El cambio empezaba a hacerse cierto y yo no quería creerlo, me negaba a aceptar que la casa de mi abuela iba a dejar de ser la de toda la vida -la mía al menos-. Y no porque no fuera lo correcto, porque los tres argumentos eran más que convincentes, sino porque era el fin del lugar más estable que he conocido, el punto de referencia más duradero con el que he contado, una suerte de punto cero de mis historias, de mi historia.

La casa de la Soquis -como me gusta decirle- ha sido el único lugar permanente en mi vida, ya que los trasteos son algo más que frecuente para mi familia, incluso más en mi núcleo primario, ya que por el trabajo de papá hemos vivido en nueve ciudades y pueblos distintos.
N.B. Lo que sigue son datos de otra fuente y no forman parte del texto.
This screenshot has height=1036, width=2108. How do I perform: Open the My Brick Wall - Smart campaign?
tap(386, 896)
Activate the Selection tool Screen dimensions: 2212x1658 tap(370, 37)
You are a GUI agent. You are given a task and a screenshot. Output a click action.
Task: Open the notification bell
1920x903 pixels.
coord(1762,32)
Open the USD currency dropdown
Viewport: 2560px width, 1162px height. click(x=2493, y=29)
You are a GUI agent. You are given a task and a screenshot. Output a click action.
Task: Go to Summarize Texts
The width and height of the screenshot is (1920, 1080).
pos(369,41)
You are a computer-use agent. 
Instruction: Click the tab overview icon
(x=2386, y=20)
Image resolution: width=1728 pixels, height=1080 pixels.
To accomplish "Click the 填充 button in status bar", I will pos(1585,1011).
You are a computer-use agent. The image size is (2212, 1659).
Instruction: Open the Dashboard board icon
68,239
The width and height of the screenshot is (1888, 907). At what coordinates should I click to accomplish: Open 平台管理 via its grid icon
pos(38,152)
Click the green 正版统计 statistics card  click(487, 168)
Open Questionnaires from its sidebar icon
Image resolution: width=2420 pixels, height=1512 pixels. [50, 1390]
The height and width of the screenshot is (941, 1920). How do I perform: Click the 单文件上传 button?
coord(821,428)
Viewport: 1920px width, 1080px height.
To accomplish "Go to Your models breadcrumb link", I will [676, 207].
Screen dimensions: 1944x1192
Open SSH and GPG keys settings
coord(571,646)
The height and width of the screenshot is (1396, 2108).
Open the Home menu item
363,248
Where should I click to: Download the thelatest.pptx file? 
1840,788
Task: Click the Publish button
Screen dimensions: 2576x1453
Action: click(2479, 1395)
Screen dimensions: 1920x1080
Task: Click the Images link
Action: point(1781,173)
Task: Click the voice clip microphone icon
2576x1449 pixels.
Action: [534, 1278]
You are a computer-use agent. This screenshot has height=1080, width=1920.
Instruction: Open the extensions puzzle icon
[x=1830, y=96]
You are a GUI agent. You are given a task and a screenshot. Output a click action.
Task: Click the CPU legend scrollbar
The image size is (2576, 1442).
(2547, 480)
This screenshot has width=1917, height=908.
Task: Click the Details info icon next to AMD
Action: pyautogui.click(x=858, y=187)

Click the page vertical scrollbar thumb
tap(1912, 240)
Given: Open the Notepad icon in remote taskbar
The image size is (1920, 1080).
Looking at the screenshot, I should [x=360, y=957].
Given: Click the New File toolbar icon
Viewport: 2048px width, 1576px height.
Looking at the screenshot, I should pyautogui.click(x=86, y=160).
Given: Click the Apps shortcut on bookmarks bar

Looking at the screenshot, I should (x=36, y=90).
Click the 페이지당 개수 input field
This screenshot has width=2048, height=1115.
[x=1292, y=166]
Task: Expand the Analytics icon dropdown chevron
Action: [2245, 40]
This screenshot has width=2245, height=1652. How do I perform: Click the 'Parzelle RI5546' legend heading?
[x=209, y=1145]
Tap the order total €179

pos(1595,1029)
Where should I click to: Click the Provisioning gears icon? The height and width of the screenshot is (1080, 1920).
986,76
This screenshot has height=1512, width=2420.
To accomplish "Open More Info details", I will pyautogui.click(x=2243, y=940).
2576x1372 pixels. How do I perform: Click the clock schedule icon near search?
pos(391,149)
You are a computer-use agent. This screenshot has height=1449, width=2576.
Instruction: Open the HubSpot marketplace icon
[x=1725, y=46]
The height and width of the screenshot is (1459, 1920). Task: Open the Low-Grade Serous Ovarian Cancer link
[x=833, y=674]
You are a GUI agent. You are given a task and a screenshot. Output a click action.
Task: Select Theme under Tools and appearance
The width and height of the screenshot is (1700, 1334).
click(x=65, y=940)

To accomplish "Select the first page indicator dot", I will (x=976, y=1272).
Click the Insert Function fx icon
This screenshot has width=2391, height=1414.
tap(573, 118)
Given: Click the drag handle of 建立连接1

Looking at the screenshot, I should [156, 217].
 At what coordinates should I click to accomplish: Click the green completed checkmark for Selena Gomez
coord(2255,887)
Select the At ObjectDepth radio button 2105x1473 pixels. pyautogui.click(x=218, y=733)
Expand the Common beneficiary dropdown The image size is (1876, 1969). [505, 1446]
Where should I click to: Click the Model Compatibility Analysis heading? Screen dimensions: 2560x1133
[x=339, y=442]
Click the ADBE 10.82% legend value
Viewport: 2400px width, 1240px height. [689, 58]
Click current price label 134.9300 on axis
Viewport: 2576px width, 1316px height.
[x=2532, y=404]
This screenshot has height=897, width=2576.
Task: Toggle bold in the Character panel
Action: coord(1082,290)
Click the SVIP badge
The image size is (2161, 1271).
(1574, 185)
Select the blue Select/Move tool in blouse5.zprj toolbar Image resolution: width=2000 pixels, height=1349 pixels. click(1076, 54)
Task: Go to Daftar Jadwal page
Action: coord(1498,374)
Esa casa encierra en ella buena parte de mi esencia: el centro de Medellín, la zona patrimonial, el sitio de encuentro, las tertulias, la política, la trova; encierra sobre todo los recuerdos de mi niñez. Claro, es que “perder” la casa de mi abuela era perder lo último tangible de mi infancia, el punto de referencia que nunca cambió, el testimonio de lo que ya no es.

Cuando comprendí esto, entendí que lo que me agobiaba no era dejar de visitar la casa de siempre, no era que ya no fuera ese el hogar de mi abuela; lo que realmente me agobiaba, en un egoísmo particular, era el paso del tiempo, era despedir ese lugar en común con el pasado, era dejar de ver los recuerdos que esa casa encierra en cada esquina, donde el niño que ya no soy jugaba a ser el hombre que aún no he sido.

Pero, también, entendí después que la angustia era también por el golpe de realidad que trae consigo el cambio, la posibilidad de que la despedida futura no sea el de la casa sino el de la dueña. Porque en realidad, lo que hizo importante y fundamental a ese apartamento no es nada distinto a mi abuela, es porque visitar este lugar era visitarla a ella. Es porque en realidad, el punto de cero de mi historia no es una casa, sino un abrazo, la ternura.

Y entonces, cuando ya había aceptado que mi amargura no era por una casa, sino por el paso del tiempo, el egoísmo le dio paso a la gratitud. También a la vergüenza, porque llevaba semanas lamentándome el perder la casa de la abuela sin pensar que no era una perdida, era más bien un traslado. Los domingos siguientes fueron raros, pero dulces, porque la abuela siguió haciendo sus almuerzos abundantes y llenos de opciones -todo lo que la Soquis cocina, lo borda-, siguió contándome sus anécdotas y riendo con sus carcajadas ruidosas y amplias que a mi siempre me han sonado a melodía.

La nostalgia también sirve para eso, para advertir que a veces cuando se siente se hace de manera prematura, que las despedidas no son precisamente eso sino hasta que son definitivas, que lo material es magra fortuna cuando se le compara con el amor, que lo fundamental para aprender a vivir es siempre la ternura -porque de ella nace cualquier idea de futuro- y quien nos la enseña.

El próximo domingo me sentaré a almorzar con la Soquis y le pediré disculpas por mi necedad inicial mientras le leo esta columna, al fin y al cabo, fue también ella la que me enseñó a leer. ¡Ánimo!